Pull every line holding the word "Show" out of the data and copy it.

*** Begin section ***

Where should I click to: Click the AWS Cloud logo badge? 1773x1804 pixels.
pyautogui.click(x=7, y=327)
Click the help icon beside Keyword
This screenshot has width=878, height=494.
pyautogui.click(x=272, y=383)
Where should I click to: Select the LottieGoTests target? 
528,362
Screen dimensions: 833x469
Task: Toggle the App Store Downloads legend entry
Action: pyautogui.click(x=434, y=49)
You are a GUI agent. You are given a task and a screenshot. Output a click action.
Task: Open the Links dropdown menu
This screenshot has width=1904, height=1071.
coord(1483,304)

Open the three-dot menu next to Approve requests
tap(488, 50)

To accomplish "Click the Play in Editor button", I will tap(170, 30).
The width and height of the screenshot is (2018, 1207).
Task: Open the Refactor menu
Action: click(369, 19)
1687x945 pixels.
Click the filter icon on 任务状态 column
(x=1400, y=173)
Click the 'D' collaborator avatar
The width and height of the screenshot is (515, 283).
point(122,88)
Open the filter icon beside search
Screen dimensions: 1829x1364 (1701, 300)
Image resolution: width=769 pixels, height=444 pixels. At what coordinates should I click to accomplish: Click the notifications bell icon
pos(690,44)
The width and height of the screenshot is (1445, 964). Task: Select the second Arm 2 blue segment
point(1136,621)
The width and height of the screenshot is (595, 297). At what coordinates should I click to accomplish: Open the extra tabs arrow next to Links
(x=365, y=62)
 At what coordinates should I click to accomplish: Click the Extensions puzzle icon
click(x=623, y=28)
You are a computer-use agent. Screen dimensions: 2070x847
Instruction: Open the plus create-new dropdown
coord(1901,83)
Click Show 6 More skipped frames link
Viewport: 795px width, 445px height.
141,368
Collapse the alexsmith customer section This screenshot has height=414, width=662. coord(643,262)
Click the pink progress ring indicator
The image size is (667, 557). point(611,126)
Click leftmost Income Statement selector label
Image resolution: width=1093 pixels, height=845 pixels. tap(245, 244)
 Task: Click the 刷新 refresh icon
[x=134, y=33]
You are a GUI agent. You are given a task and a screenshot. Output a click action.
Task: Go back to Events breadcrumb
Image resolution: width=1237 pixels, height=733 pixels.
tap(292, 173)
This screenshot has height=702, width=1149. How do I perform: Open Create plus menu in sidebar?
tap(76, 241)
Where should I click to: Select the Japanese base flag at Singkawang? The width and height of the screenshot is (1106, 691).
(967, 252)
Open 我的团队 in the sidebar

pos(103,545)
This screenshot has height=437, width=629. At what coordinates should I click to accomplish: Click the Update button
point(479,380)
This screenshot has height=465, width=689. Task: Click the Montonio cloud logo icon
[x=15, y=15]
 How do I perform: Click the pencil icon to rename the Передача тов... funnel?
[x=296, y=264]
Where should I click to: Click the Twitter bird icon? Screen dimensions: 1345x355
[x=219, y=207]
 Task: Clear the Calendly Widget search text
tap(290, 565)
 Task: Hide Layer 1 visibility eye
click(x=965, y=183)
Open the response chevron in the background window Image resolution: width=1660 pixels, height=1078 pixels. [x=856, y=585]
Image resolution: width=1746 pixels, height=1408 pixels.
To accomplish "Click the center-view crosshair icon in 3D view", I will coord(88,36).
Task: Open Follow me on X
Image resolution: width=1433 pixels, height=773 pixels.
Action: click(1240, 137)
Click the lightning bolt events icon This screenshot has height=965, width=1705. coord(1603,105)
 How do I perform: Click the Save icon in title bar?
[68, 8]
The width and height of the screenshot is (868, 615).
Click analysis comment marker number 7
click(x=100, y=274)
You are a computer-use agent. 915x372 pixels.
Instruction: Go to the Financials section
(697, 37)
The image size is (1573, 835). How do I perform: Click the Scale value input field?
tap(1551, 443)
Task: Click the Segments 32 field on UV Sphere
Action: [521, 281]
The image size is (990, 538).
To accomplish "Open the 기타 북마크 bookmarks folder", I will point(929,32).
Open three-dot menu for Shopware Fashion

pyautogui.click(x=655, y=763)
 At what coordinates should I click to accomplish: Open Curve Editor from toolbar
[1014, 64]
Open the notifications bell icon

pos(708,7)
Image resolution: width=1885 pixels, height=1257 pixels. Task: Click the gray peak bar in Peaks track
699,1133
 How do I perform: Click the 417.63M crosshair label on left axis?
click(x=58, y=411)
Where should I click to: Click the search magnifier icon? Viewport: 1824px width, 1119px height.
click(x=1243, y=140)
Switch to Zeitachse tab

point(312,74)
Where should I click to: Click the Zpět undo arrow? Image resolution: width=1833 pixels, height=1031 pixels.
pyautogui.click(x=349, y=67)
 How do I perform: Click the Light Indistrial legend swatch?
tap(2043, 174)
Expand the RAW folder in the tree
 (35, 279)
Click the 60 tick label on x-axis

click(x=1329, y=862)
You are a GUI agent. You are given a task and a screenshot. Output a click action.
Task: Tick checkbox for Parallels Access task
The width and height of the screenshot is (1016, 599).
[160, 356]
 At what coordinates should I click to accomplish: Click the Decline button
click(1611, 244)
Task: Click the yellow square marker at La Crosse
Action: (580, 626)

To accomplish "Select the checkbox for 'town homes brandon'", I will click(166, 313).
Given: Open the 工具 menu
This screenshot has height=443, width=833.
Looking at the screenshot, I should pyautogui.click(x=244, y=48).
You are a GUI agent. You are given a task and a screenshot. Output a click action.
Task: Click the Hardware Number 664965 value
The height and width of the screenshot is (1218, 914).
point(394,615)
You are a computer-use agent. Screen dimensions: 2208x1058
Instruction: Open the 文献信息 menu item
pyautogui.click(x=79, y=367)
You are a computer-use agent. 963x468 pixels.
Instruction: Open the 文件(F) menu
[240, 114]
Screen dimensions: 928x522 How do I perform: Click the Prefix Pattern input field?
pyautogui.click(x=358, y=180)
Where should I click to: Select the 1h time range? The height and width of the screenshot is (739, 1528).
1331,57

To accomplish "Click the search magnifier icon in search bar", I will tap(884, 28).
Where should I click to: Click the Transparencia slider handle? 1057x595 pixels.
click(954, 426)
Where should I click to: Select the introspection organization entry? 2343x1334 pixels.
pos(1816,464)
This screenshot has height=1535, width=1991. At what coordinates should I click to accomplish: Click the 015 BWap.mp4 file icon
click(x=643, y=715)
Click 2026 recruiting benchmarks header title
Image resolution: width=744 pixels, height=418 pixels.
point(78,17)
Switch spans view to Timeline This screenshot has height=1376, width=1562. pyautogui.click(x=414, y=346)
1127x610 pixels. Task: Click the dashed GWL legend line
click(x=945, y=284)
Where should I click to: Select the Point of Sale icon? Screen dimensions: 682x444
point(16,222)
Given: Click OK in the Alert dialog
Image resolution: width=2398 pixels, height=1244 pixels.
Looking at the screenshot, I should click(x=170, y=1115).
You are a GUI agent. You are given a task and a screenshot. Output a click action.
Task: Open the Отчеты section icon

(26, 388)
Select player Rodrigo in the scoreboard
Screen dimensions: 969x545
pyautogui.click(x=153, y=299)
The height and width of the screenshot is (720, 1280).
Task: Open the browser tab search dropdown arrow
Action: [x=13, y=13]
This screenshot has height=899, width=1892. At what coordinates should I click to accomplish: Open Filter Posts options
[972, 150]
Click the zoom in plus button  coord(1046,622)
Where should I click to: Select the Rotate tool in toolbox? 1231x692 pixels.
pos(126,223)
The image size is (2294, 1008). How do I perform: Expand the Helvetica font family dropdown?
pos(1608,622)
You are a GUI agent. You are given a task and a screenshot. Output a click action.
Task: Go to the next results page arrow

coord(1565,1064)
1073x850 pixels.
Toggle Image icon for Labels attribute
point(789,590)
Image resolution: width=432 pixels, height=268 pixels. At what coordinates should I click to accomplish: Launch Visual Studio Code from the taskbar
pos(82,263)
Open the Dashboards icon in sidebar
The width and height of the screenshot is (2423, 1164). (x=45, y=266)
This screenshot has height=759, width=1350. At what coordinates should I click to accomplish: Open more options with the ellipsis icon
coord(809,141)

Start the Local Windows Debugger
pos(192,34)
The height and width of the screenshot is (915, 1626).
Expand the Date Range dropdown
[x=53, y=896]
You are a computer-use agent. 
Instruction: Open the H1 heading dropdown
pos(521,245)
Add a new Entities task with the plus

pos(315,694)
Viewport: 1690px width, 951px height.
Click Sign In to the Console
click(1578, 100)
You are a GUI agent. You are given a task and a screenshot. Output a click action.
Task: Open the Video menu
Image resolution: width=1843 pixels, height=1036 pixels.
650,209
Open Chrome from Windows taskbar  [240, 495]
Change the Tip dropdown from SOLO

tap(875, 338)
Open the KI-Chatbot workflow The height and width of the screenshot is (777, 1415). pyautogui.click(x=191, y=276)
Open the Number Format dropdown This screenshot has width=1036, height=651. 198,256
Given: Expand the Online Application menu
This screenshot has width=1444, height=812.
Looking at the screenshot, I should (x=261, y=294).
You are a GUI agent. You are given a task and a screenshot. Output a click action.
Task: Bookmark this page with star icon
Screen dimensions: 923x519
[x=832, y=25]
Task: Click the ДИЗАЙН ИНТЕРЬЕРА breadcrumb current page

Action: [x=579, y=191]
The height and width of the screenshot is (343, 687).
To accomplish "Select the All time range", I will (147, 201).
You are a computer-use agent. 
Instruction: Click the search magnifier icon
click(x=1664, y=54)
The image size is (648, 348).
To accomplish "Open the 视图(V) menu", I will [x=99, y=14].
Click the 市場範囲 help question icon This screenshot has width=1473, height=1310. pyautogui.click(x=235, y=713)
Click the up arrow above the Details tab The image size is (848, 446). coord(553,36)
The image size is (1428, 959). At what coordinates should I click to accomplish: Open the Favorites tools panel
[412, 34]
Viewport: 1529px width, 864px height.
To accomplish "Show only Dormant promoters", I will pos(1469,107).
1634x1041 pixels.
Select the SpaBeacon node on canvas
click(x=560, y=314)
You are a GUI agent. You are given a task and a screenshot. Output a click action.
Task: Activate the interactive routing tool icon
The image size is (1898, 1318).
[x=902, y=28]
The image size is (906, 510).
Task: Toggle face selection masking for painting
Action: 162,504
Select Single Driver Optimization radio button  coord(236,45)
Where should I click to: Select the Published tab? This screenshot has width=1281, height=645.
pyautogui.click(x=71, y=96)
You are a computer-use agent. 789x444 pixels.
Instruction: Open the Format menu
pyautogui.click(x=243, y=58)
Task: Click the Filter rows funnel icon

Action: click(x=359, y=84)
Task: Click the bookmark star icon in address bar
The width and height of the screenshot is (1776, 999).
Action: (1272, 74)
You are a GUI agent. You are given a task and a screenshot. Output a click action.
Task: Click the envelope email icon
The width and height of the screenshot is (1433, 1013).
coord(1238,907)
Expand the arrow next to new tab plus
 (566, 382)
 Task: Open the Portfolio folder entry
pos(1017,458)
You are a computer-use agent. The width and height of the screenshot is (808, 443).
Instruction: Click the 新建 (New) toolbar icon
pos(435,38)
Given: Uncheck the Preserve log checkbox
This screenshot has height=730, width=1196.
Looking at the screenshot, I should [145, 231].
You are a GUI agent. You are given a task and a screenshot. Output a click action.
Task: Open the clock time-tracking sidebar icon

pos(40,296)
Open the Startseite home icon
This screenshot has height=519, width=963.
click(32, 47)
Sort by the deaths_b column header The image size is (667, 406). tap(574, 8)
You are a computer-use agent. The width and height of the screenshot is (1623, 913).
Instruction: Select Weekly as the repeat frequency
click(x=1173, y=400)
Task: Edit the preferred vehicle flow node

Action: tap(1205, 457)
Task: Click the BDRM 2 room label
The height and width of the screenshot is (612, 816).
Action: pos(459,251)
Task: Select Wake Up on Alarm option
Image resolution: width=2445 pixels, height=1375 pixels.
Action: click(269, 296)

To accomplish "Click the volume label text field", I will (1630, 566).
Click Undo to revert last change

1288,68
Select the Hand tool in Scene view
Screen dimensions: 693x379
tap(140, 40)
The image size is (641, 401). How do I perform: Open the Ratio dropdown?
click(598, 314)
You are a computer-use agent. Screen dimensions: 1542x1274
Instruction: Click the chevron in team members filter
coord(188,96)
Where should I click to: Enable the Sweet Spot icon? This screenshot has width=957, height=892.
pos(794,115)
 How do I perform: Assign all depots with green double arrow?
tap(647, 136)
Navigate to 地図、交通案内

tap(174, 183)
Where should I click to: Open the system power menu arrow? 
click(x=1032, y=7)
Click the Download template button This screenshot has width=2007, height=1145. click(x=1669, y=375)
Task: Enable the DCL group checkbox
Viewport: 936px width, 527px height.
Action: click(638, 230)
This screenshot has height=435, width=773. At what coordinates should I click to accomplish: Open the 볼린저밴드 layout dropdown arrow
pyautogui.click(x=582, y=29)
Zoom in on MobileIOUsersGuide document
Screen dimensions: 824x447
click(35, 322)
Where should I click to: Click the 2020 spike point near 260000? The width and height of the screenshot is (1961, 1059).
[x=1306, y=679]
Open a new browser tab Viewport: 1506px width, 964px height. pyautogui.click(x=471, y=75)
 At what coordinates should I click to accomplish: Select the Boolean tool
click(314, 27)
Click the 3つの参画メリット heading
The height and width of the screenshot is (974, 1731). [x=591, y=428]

*** End section ***

## Task output
Click Show 6 More skipped frames link
To accomplish "Show only Dormant promoters", I will pos(1469,107).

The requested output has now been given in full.